Jan. 6: Facebook takes heat for not doing enough to prevent disinformation, like the “Stop the Steal” movement that helped energize participants in the Jan. 6 insurrection at the U.S. Capitol. This is a pivotal day for Facebook, Twitter and YouTube as they had to contend with what to do about then-President Donald Trump, who used their platforms to communicate with his supporters. Facebook, Twitter and YouTube made the crucial decision to remove posts from the president that day, and ultimately ban him outright.
Jan. 11: Facebook hires Roy L. Austin Jr. as a civil rights VP. This is a key position that Facebook promised to fill after civil rights groups organized a brand boycott of the platform in July 2020. The organizations involved in the boycott, like the NAACP and Anti-Defamation League, had warned about the possibility of the type of violence that was seen six months later on Jan. 6.
Jan. 25: Ad Age looks into a compelling anti-trust case brewing against Google and Facebook, which had been accused at the end of 2020 of “colluding” to fix ad tech prices. The case touches on the obscure topic of header bidding, a practice well known in ad tech circles that trade in digital ads online. Google and Facebook are accused by states of entering into a deal to stifle innovation in header bidding.

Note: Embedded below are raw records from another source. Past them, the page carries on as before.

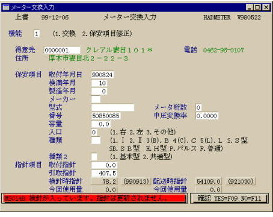Click the 型式 model input field
This screenshot has height=217, width=273.
[x=112, y=107]
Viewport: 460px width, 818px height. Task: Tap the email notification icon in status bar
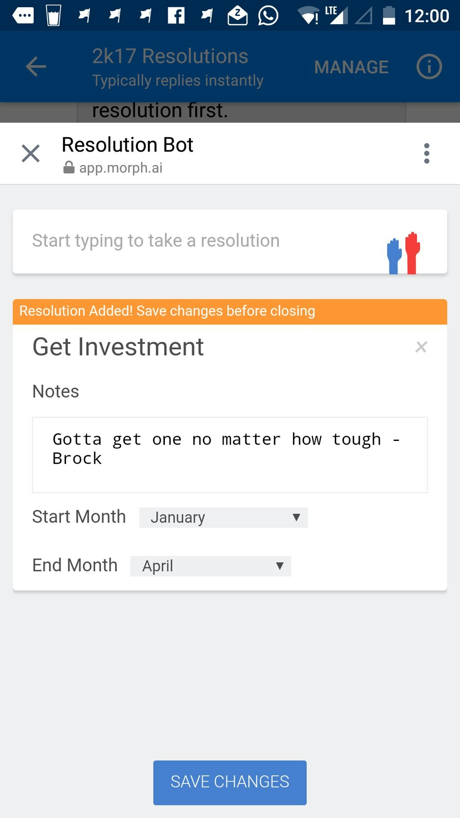237,16
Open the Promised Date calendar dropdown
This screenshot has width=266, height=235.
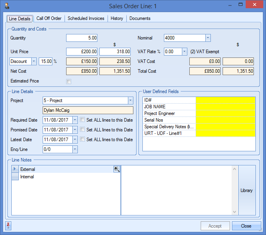tap(75, 130)
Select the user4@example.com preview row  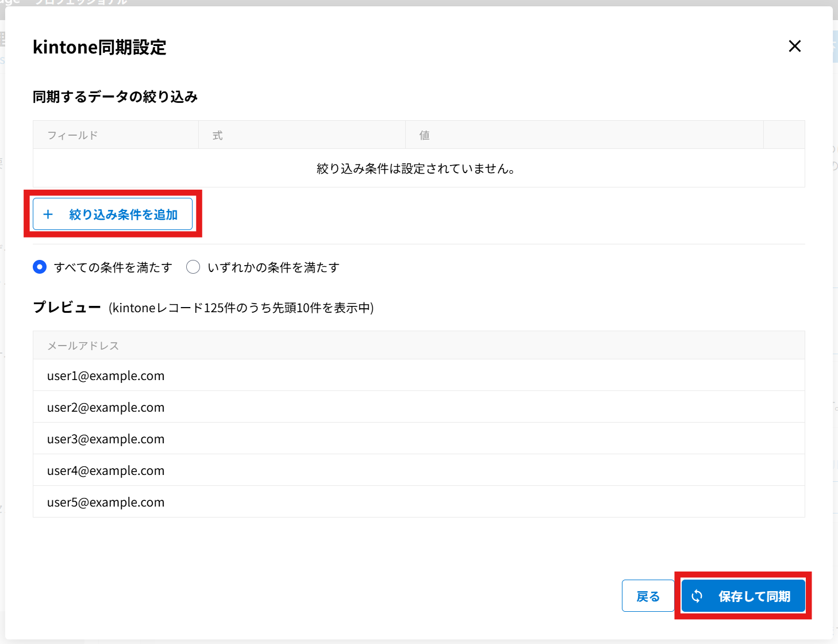pos(106,470)
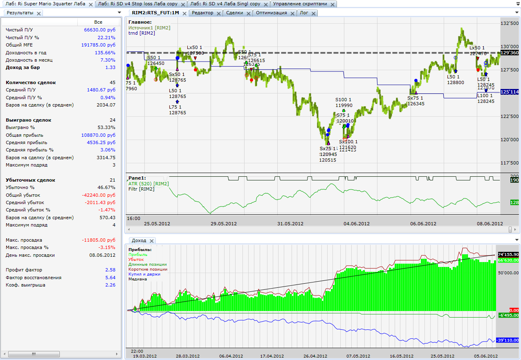Close the RIM2:RTS_FUT:1M chart tab

(184, 13)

Jan. 29: Facebook makes a major course correction that it had been avoiding for years, promising top brands that it would figure out a way to control where ads appear in News Feed. Advertisers had been pressuring the platform for “brand safety” tools, which could prevent their ads from appearing adjacent to the types of posts that could contribute to political polarization and other harmful content.
Feb. 1: Facebook prepares for another blow to its business: Apple. The iPhone maker prepares to implement its App Tracking Transparency framework, which will change how all apps collect data on their users. This ignites concerns in the ad industry about how consumers opting out of tracking would impact digital marketing. Facebook rolls out an in-app message encouraging consumers to allow tracking in order to keep ads personalized. Facebook has never said how many users have clicked “allow” when asked, but there are indications that as much as 85% or more of people opt out from tracking on most apps.
Feb. 25: Facebook launches a new commercial, the first big marketing push under Chief Marketing Officer Alex Schultz, who joined in 2020. The ad features a voiceover from the legendary Grace Jones, and it extols the virtues of personalized advertising. Facebook is trying to show the public that personalized ads help small business serve consumers’ interests.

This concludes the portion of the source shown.